Excerpted text:
So I’ve said before that I want to look for every possible opportunity to work with Congress to move this country forward and create jobs.  I’m going to look for every opportunity to try to bridge the partisan divide and get things done — because that’s what the American people need right now.  And that means putting construction workers back on the jobs repairing our roads and our bridges.  (Applause.)  That means keeping our teachers in the classrooms.  (Applause.)  That means keeping our cops and firefighters doing what they do, protecting us every day.  (Applause.)  That means helping small businesses get ahead.  (Applause.)  That means serving our veterans as well as they’ve served us, like this young man right in the front.  We are grateful for him, for his service.  (Applause.)

These are ideas that have support from Democrats; they have support from Republicans around the country, independents around the country.  I want to work with Congress to get them done.

But when Congress refuses to act, and as a result, hurts our economy and puts our people at risk, then I have an obligation as President to do what I can without them.  (Applause.)  I’ve got an obligation to act on behalf of the American people.  And I’m not going to stand by while a minority in the Senate puts party ideology ahead of the people that we were elected to serve.  (Applause.)  Not with so much at stake, not at this make-or-break moment for middle-class Americans.  We’re not going to let that happen.  (Applause.)

For way too long, we’ve had a financial system that was stacked against ordinary Americans.  Banks on Wall Street played by different rules than businesses on Main Street.  They played by different rules than a lot of community banks who were doing the right thing across the country — hidden fees, fine print that led consumers to make financial decisions that they didn’t always understand.

Stated goal 1:
Extract every line of the records that contains the word "beside".
These records have no connection to the speech.

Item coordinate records
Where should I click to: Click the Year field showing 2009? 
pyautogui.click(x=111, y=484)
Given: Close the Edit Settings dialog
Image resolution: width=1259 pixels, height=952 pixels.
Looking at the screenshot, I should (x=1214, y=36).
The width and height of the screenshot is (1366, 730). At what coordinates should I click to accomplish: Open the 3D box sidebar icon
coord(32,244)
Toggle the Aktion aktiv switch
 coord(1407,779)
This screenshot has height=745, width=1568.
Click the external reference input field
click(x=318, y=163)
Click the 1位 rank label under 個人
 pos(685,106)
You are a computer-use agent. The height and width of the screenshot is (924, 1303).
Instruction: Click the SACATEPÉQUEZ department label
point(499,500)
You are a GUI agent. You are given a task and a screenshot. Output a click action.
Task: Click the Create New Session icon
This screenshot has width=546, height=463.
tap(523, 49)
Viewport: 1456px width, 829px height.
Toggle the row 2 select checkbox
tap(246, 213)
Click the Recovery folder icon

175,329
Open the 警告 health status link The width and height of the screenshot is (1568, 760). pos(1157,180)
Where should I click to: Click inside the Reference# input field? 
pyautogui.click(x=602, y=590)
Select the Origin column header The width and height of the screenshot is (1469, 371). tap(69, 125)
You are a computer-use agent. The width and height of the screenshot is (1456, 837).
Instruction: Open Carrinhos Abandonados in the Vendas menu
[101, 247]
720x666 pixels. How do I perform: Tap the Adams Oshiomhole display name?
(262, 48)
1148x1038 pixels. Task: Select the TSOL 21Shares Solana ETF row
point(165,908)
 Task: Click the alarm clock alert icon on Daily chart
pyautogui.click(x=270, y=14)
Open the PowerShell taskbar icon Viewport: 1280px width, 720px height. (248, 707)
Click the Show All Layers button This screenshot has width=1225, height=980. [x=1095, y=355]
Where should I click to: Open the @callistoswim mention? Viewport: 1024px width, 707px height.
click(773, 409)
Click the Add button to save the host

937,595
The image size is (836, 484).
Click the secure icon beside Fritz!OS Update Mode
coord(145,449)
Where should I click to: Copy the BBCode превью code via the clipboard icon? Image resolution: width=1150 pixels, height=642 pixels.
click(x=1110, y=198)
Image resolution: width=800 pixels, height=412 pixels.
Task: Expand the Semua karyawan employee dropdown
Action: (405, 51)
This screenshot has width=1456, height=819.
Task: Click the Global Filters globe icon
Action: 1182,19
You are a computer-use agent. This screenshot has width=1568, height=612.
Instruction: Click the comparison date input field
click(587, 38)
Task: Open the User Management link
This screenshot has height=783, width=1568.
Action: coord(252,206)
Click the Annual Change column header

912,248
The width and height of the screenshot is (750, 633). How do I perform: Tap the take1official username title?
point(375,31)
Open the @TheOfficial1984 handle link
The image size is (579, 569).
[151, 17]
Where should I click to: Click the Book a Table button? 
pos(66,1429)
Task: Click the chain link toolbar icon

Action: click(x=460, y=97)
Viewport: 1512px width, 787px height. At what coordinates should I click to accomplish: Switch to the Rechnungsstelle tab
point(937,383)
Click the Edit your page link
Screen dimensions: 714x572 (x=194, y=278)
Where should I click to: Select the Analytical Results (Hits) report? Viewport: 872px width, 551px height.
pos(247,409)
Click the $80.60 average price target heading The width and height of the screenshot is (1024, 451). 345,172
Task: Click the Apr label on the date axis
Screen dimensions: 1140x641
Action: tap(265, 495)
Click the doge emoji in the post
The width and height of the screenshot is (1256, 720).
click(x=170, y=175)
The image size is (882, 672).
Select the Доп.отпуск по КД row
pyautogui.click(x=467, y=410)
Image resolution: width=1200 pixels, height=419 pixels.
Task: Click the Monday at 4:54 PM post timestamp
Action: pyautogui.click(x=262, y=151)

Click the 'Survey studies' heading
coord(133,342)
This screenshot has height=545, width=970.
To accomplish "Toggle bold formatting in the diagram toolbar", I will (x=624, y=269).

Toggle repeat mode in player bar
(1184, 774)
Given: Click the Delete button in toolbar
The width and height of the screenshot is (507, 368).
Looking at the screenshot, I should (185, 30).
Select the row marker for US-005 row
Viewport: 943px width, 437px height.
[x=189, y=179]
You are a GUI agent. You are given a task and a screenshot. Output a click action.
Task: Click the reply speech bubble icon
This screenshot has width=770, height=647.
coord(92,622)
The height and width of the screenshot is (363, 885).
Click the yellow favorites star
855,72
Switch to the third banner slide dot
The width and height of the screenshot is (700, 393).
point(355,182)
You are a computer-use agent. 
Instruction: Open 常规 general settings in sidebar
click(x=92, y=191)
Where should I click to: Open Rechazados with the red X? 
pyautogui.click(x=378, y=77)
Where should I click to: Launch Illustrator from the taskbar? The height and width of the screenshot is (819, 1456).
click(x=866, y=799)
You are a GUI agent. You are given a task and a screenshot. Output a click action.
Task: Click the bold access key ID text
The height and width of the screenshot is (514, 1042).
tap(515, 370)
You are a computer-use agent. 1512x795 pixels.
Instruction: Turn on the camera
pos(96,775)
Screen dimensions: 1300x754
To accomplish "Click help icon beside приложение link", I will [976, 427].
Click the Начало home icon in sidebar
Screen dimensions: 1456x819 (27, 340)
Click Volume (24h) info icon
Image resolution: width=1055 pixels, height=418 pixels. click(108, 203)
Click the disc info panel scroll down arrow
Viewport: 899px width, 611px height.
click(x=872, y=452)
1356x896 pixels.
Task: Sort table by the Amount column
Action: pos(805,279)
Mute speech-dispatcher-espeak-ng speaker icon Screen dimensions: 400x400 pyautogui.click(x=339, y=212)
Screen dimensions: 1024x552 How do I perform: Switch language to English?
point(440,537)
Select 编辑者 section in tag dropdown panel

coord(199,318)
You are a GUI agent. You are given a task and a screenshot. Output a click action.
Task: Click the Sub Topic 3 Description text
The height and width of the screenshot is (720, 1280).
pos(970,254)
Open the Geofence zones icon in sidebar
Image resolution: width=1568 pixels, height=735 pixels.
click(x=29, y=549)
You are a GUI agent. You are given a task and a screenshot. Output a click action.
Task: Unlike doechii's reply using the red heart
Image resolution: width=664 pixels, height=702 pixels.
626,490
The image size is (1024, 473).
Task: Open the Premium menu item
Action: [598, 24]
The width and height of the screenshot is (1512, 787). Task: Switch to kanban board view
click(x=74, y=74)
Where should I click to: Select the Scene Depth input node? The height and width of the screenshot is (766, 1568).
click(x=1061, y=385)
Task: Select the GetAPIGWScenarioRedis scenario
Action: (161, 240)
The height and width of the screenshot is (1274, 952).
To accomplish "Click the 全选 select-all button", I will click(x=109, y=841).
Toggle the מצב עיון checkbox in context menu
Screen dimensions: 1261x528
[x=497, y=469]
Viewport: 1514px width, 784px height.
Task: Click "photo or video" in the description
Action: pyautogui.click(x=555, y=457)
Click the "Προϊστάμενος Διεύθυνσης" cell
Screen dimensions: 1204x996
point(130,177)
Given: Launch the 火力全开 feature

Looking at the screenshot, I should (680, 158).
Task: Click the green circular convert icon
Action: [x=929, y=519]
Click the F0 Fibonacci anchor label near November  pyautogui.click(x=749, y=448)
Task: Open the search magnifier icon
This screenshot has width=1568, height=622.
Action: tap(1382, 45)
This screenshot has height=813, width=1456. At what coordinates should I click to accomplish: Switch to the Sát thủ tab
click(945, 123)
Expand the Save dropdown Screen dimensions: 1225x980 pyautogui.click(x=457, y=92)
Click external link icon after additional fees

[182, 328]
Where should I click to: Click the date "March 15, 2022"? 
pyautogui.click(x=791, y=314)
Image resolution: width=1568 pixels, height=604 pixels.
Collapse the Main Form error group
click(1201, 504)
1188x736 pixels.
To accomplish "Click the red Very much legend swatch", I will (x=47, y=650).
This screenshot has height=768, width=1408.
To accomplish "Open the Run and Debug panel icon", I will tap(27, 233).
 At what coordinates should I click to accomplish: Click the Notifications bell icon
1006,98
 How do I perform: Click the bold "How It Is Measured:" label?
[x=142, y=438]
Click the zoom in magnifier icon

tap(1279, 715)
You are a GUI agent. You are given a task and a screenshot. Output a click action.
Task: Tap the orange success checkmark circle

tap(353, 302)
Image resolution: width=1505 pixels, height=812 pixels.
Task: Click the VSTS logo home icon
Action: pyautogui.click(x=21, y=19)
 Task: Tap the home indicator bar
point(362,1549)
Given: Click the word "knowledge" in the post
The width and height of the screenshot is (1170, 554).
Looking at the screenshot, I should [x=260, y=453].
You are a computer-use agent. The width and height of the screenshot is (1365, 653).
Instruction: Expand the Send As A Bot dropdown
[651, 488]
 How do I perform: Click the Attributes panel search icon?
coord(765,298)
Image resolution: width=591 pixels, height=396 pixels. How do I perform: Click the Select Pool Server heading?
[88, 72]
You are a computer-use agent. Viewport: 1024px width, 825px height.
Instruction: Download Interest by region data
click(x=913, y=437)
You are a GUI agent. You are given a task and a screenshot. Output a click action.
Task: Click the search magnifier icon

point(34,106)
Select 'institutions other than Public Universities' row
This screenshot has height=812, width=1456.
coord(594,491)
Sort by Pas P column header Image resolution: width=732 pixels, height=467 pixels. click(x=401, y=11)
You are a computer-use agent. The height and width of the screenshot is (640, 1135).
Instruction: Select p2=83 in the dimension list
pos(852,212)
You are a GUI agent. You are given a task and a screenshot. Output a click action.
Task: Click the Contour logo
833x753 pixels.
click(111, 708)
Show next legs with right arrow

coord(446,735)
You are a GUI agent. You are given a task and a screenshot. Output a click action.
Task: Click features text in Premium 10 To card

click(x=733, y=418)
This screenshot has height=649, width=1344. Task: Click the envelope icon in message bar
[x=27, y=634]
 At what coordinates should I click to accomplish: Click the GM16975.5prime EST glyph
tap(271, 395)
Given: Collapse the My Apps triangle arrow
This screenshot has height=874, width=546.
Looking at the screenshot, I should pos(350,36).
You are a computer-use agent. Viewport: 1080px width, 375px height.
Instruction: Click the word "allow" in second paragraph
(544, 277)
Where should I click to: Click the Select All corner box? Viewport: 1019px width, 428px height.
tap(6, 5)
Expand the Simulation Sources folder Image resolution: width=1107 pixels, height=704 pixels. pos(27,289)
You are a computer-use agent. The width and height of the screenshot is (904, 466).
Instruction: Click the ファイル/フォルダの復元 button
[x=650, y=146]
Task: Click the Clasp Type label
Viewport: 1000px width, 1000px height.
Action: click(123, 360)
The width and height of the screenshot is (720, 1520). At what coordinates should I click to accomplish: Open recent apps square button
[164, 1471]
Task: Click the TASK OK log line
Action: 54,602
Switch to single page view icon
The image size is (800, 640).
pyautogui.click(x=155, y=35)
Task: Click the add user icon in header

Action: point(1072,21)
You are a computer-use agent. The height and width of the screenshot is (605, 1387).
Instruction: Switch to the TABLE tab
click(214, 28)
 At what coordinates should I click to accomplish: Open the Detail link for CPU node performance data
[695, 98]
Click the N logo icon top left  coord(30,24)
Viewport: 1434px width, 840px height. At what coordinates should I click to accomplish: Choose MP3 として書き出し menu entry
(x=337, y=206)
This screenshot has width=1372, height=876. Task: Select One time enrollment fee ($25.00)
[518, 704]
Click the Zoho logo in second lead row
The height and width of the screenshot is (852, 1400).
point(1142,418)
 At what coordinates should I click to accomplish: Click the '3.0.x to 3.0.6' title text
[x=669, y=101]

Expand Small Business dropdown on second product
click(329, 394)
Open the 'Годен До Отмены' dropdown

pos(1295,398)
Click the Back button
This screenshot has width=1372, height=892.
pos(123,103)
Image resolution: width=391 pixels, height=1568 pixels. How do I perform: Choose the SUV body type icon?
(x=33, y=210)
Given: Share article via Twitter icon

Stated goal 2:
Rewrite everything in the speech from "For way too" down to "didn’t always understand.", replacing "Wall Street" with "Bay Street".

Exercise solution 1:
Click the secure icon beside Fritz!OS Update Mode
To accomplish "Click help icon beside приложение link", I will [976, 427].

Exercise solution 2:
For way too long, we’ve had a financial system that was stacked against ordinary Americans.  Banks on Bay Street played by different rules than businesses on Main Street.  They played by different rules than a lot of community banks who were doing the right thing across the country — hidden fees, fine print that led consumers to make financial decisions that they didn’t always understand.